We will take it one step further and look at the probability that event A or B or C will happen.

The formula is:
P(A or B or C) = P(A) + P(B) + P(C)- P(what a and B has in common) - P(B and C have in common) - P(A and C have in common) + P(A,b,C have in common)
Use the formula to answer the following problem.

The numbers 1 to 40 are all written on slips of paper and placed into a bag. Find the probability to 3 decimal places of drawing a composite number above 20 or multiples of 4 or multiples of 3.

To find the probability of drawing a composite number above 20 or multiples of 4 or multiples of 3, we will use the formula P(A or B or C) = P(A) + P(B) + P(C) - P(A and B) - P(B and C) - P(A and C) + P(A, B, C).

Let's break down the problem:

A: Drawing a composite number above 20
B: Drawing a multiple of 4
C: Drawing a multiple of 3

Now we need to find the individual probabilities for each event:

P(A): To find the probability of drawing a composite number above 20, we need to determine how many numbers meet this condition. For this, we count the number of composite numbers above 20, which are 21, 22, 24, 25, 26, 27, 28, 30, 32, 33, 34, 35, 36, 38, and 39. There are 15 such numbers. Since there are a total of 40 numbers (1 to 40), the probability of drawing a composite number above 20 is P(A) = 15/40.

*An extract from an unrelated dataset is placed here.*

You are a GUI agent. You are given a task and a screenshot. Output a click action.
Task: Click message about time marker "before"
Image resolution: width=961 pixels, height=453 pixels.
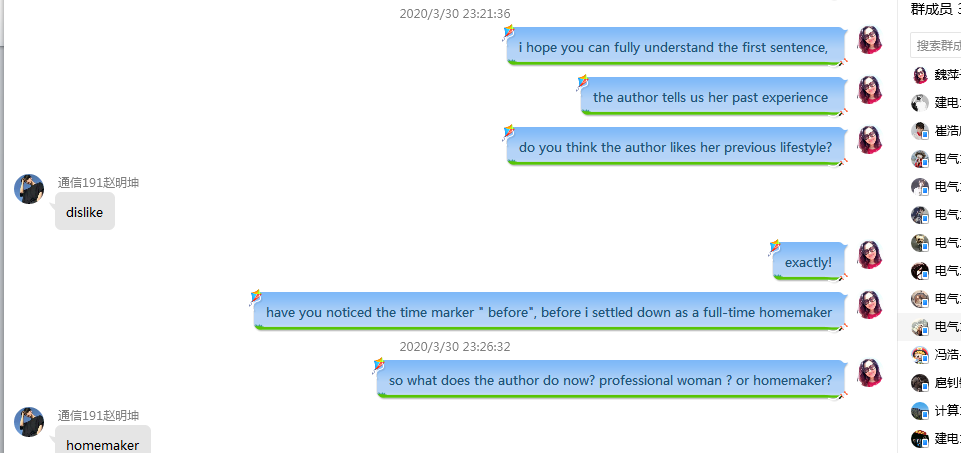(x=549, y=311)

P(B): To find the probability of drawing a multiple of 4, we count the numbers divisible by 4 between 1 and 40, which are 4, 8, 12, 16, 20, 24, 28, 32, 36, and 40. There are 10 such numbers, so P(B) = 10/40.

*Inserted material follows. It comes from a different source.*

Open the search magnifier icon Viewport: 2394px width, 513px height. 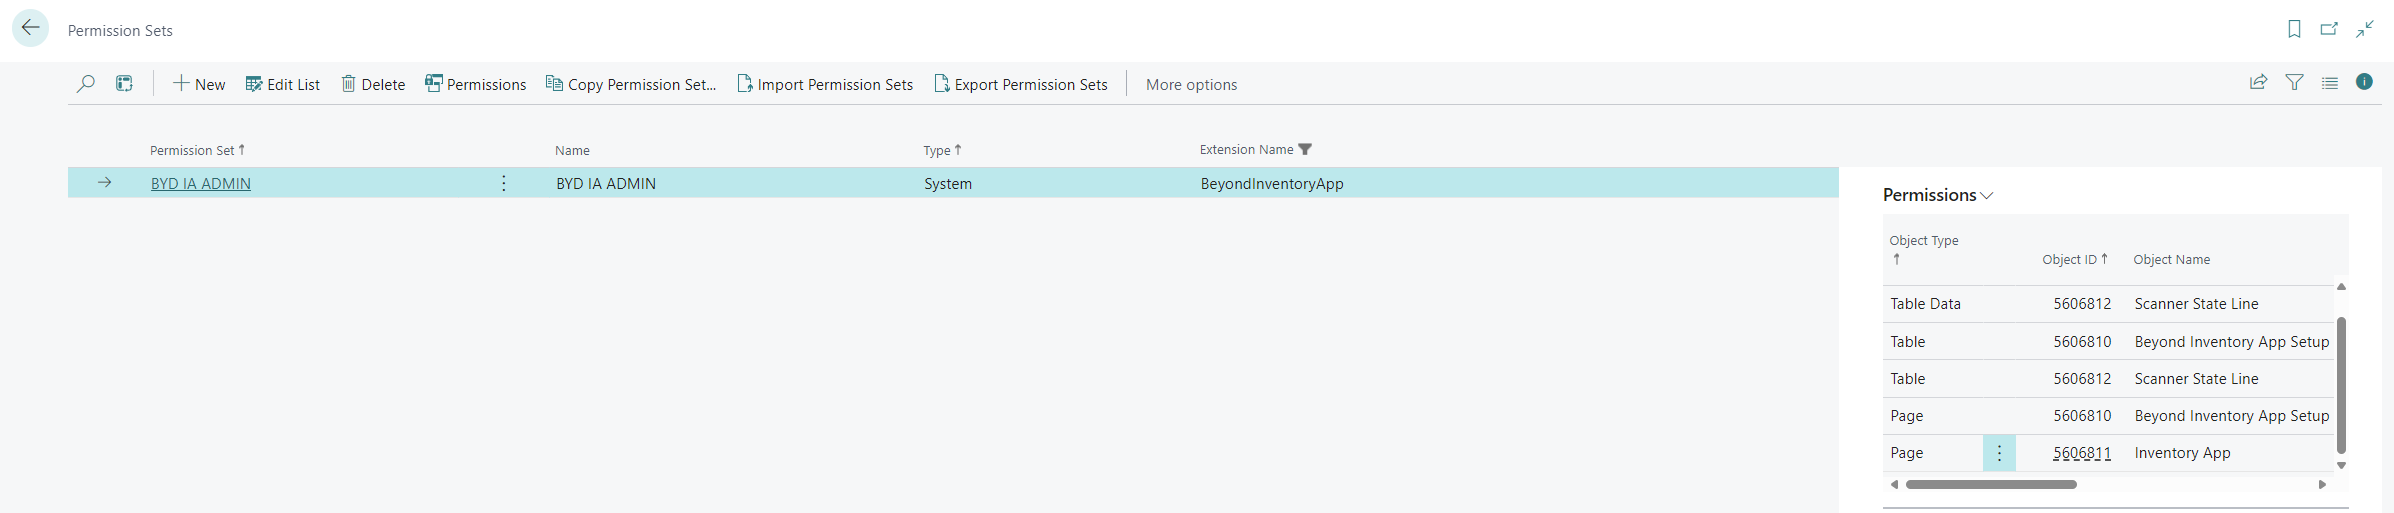point(86,84)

P(C): To find the probability of drawing a multiple of 3, we count the numbers divisible by 3 between 1 and 40, which are 3, 6, 9, 12, 15, 18, 21, 24, 27, 30, 33, 36, and 39. There are 13 such numbers, so P(C) = 13/40.

Now let's find the probabilities of the intersections:

P(A and B): We need to find the numbers that are both composite numbers above 20 and multiples of 4. From the list above, we see that 24 is the only number that satisfies both conditions. So, P(A and B) = 1/40.

P(B and C): We need to find the numbers that are both multiples of 4 and multiples of 3. From the list above, we see that 12, 24, and 36 satisfy both conditions. So, P(B and C) = 3/40.

P(A and C): We need to find the numbers that are both composite numbers above 20 and multiples of 3. From the list above, we see that 24 and 36 satisfy both conditions. So, P(A and C) = 2/40.

P(A, B, C): We need to find the numbers that satisfy all three conditions. From the list above, we find that only 24 satisfies all three conditions. So, P(A, B, C) = 1/40.

Now, plugging the values into the formula:

P(A or B or C) = P(A) + P(B) + P(C) - P(A and B) - P(B and C) - P(A and C) + P(A, B, C)
P(A or B or C) = 15/40 + 10/40 + 13/40 - 1/40 - 3/40 - 2/40 + 1/40

Calculating the result:

P(A or B or C) ≈ 0.475

Therefore, the probability, to three decimal places, of drawing a composite number above 20 or multiples of 4 or multiples of 3 is approximately 0.475.